May your choices reflect your hopes, not your fears. – Nelson Mandela

C is for Choices

We make many choices each day. For example, what clothes we wear: the red or the black dress? What we will have for lunch: a salad or a meat pie? Will we exercise or stay in bed for the next hour… 

Some choices will have little effect on us, like whether we eat an apple or a pear for afternoon tea. Others will have major effects, such as deliberately driving our car after we’ve been drinking, then having a serious crash.

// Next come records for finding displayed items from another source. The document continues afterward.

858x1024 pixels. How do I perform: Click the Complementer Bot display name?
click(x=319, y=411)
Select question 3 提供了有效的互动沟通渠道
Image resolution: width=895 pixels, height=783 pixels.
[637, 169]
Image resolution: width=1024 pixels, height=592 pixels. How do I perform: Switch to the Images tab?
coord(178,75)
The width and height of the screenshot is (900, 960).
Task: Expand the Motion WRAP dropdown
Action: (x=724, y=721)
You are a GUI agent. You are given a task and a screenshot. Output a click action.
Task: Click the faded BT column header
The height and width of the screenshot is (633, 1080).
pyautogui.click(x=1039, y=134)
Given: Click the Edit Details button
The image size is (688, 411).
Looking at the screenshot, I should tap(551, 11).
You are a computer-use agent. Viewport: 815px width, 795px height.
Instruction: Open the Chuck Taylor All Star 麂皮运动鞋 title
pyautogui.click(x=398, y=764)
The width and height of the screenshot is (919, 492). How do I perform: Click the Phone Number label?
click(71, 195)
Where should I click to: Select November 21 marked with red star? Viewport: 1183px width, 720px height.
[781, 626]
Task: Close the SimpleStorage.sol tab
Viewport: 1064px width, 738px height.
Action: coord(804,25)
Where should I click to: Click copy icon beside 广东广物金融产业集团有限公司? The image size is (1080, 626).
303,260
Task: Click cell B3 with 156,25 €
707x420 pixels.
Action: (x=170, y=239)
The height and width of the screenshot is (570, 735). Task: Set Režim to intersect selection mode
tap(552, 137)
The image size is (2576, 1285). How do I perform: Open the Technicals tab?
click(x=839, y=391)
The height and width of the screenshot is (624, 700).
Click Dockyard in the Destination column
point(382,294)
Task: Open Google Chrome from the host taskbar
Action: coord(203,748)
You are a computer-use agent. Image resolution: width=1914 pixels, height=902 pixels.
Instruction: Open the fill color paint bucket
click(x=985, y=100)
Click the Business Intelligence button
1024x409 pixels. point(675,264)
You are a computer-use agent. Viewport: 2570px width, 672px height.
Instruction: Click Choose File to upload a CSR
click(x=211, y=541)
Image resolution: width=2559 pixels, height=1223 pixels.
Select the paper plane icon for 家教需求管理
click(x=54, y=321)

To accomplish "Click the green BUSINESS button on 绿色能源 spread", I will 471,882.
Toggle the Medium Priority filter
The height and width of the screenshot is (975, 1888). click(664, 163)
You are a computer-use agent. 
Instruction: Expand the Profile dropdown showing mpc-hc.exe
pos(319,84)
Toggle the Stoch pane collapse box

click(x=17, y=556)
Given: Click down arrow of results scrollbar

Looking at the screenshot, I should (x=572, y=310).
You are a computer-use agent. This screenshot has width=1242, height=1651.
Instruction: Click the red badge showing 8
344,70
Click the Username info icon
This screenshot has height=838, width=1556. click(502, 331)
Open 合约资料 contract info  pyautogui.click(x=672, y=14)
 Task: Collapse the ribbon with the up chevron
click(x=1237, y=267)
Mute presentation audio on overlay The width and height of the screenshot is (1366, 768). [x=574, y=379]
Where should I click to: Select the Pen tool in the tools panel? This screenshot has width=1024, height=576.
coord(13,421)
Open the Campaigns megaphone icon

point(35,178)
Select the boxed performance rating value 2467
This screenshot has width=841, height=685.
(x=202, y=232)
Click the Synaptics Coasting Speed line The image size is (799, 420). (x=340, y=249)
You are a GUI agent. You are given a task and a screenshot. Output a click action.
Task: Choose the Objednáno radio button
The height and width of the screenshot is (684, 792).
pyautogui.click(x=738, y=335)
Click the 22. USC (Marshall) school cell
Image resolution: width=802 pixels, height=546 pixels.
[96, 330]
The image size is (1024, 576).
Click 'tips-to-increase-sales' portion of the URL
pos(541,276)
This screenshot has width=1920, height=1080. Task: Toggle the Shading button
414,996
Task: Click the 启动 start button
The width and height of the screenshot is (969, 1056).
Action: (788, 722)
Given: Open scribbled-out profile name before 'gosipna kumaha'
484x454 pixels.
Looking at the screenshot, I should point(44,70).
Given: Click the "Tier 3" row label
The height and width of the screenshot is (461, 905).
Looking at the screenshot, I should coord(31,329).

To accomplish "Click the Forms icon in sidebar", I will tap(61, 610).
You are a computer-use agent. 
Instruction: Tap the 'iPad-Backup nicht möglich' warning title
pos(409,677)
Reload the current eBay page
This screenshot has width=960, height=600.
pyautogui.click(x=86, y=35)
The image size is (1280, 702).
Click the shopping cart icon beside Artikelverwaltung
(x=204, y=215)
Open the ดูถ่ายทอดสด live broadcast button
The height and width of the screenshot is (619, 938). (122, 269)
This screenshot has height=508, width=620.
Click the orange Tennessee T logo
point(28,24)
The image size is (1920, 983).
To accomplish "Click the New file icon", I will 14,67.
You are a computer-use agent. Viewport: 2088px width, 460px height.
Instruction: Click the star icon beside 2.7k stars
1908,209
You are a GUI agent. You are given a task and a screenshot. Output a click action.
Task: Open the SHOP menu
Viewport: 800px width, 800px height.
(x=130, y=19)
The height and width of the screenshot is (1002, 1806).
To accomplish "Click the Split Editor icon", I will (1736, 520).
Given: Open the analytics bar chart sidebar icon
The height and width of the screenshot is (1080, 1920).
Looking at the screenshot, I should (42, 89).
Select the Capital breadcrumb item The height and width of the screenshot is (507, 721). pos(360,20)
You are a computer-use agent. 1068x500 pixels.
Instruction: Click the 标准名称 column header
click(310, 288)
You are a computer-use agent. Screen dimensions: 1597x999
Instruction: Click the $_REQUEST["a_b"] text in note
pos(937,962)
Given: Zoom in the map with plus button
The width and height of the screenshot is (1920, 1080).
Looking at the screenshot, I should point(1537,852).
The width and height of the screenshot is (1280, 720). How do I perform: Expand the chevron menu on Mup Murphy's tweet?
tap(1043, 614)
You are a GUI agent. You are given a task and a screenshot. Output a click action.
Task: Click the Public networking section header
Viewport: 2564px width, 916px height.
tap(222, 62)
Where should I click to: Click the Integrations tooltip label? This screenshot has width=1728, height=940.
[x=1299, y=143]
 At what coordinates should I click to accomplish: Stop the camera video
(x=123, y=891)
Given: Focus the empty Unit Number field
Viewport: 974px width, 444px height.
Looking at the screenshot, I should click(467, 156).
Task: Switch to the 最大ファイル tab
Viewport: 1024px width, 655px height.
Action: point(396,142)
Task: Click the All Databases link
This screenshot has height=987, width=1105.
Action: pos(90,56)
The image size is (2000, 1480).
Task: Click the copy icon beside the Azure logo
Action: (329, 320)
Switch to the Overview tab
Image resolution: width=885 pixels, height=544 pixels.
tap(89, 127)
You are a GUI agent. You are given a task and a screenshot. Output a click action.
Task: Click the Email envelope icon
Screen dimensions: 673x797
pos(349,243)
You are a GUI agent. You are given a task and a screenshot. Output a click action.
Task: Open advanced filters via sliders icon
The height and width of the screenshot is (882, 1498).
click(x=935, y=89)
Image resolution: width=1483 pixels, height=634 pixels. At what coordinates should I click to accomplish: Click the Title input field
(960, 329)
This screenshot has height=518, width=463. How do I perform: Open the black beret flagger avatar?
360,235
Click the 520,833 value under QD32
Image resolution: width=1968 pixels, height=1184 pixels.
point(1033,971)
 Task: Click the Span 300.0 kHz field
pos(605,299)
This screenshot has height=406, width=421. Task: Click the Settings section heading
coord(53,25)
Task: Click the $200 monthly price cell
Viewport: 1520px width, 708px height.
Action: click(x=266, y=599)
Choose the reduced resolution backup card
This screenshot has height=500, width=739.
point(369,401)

Some choices can slowly creep up on us. Our weight could be one of them. If we eat lots of high fat, high sugar fast foods and don’t exercise, then one day we may find that our waistbands are tight or the button on our jeans doesn’t do up. 

Tuesday I went to a CRU (Community Resource Unit) http://cru.org.au/ seminar on the NDIS. The NDIS is the National Disability Insurance Scheme which is taking over from Disability Services, in Australia. In 2016 it will start to be rolled out in Queensland. One of the activities we had to do during the day, was to write down our vision for our disabled child. My child Jessica, has Down syndrome and my husband and I actually already have a vision for her.

Our vision is for adult Jessica: We see her as an independent member of the community. She will live on her own, be financially secure, and have friends, relationships and interests/hobbies. Our vision for her is the same as it is for our other two children, who do not have an intellectual impairment or developmental delay.

Having a vision though is not enough. Deliberate choices for how we are going to help Jessica reach the destination, need to be made, otherwise the vision will never be realised.

At the moment she is eight years old, but we are already working on the skills that she will need, to be able to live independently. For example, we are helping her to achieve her personal hygiene and dressing skills. Jessica helps me bake and she does simple tasks around the home. She is learning to swim as she wants to join the Swim Club like her brother. That will also be a good fitness activity for her when she is an adult. We take her to stores, teaching her how to shop. She has speech therapy and occupational therapy. And we try to give her a broad range of experiences. The list goes on.

We have fears for when Jessica is an adult. Will she have the skills to be able to live independently? Will she be safe? We won’t know until we get there, but if we give in to our fears now, we won’t offer her the opportunities or teach her the skills she will need. It is so important that our choices reflect our hopes, NOT our fears.

Now, you may not have a disabled child, but you can still do some self-reflection on what choices you are making with your life. You can have your own vision and plan the steps involved in reaching your destination.

Think for a moment about your friendships, relationships and work, and answer these questions:

·         Are the choices and decisions you are currently making, producing positive outcomes?

·         Are they giving you a better life?

·         Are they giving you hope for your future?

Sometimes you need to make instant changes. For example, cut friends, stop bad habits, start saving.  Some things of course, you may not be able to change so easily, such as your employment. But if you want to change jobs you can start planning how you are going to get out of it. You could investigate promotions, study options, read the employment section of the newspaper etc.  Even small positive changes will have an effect.

Is there one change you can make today?

Life is all about choices. Which direction will you take?